I have the same problem, has anyone solved it？

maybe just a bug

jasfa commented 2 months ago

I solved it.

Godk02 commented 2 months ago

I solved it.

thanks

shahriarahmadf commented 2 months ago

What do you mean by solved it? What did you use for training instead of train_dual.py ? Well, I can indeed see validation results using val_dual.py but still I don't get the results.jpg after training where I can see both train loss and val loss (to evaluate overfitting/underfitting). What's your solution?

Godk02 commented 2 months ago

What do you mean by solved it?

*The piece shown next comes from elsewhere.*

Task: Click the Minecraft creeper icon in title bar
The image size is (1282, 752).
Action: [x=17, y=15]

What did you use for training instead of train_dual.py ? Well, I can indeed see validation results using val_dual.py but still I don't get the results.jpg after training where I can see both train loss and val loss (to evaluate overfitting/underfitting). What's your solution?

He means the author said that the val/loss calculations in trian_dual.py are turned off, not really solving the problem.

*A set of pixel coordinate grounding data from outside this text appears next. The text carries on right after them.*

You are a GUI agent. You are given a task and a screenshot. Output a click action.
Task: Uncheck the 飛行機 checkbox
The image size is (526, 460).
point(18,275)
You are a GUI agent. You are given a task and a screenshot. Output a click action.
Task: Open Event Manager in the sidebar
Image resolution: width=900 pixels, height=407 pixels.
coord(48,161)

shahriarahmadf commented 2 months ago

Thanks

Laocaifeng666 commented 2 months ago

What do you mean by solved it? What did you use for training instead of train_dual.py ? Well, I can indeed see validation results using val_dual.py but still I don't get the results.jpg after training where I can see both train loss and val loss (to evaluate overfitting/underfitting). What's your solution?

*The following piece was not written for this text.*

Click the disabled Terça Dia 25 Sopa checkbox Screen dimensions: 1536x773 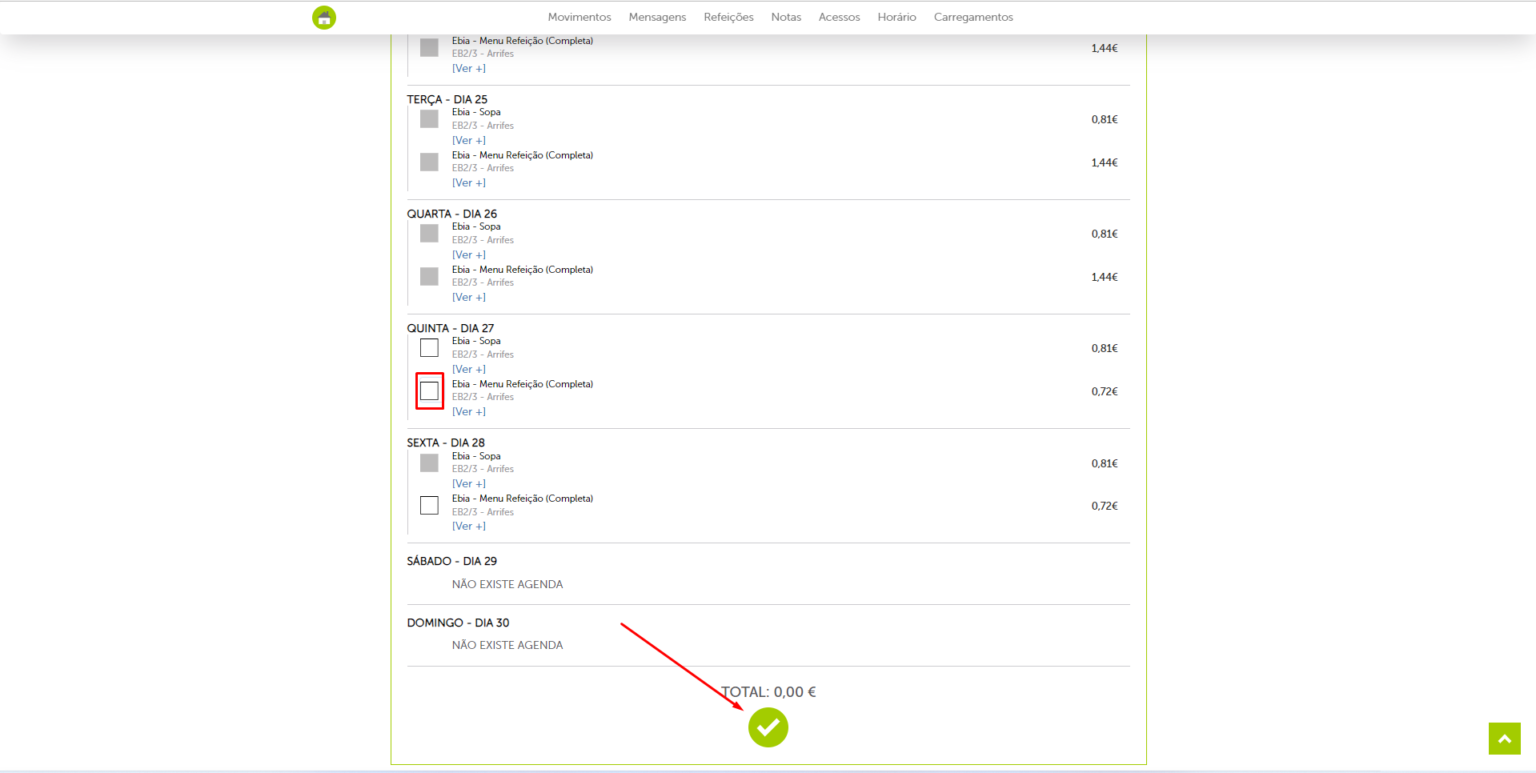click(429, 119)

I think his intention is to uncomment the code that was commented out in the author's reply; But I directly uncomment computeloss in segment-val_dual.py, it will result in an error. because I just do segment and I don't try change yolov9-val_dual.py Directly, I don't know whether it works.

tomyvazquez commented 1 month ago

If you are using train_dual.py you will see that val loss values are always 0. To correct it, you have to change some things in val_dual.py, at line 189. It should be like this:


        # Inference
        with dt[1]:
            preds = model(im) if compute_loss else (model(im, augment=augment), None)

        # Loss
        if compute_loss:
            # preds = preds[1]
            # train_out = train_out[1]
            loss += compute_loss(preds, targets)[1]  # box, obj, cls
        else:
            preds = preds[0][1]

shahriarahmadf commented 1 month ago

Keeping train_out commented, the code still gives an error. If you could finish your training with no error with your modification to code, can you share your val_dual.py file in your github by sharing the link?

tomyvazquez commented 1 month ago

I commented train_out because you don't need it anymore, since I'm using preds to calculate de loss. With those corrections in val_dual.py you can train with no errors.

shahriarahmadf commented 1 month ago

I commented train_out because you don't need it anymore, since I'm using preds to calculate de loss. With those corrections in val_dual.py you can train with no errors.

Can you please share your val_dual.py file from your github? I tried your technique but seems it shows some error during training and stops.

bigguaner commented 1 month ago

I commented train_out because you don't need it anymore, since I'm using preds to calculate de loss. With those corrections in val_dual.py you can train with no errors.

I just did as your corrections but it shows some error during training
in non_max_suppression device = prediction.device AttributeError: 'list' object has no attribute 'device'

WEllin06 commented 1 month ago

我成功了！！！你超棒！i success！

mo-lx commented 1 month ago

我成功了!!你超棒！i success！

How can I modify the code to successfully restore validation losses to normal?

WEllin06 commented 1 month ago

If you are using train_dual.py you will see that val loss values are always 0. To correct it, you have to change some things in val_dual.py, at line 189. It should be like this:
        # Inference
        with dt[1]:
            preds = model(im) if compute_loss else (model(im, augment=augment), None)

        # Loss
        if compute_loss:
            # preds = preds[1]
            # train_out = train_out[1]
            loss += compute_loss(preds, targets)[1]  # box, obj, cls
        else:
            preds = preds[0][1]
by doing this,you can cope with it well. Just change the val.py's code like the above!And subsequently,you can run the train_dual.py.Ultimately, you can browse the result.csv File, you will find the value from 0 to a positive number. With your continous training,the loss of val will be descent!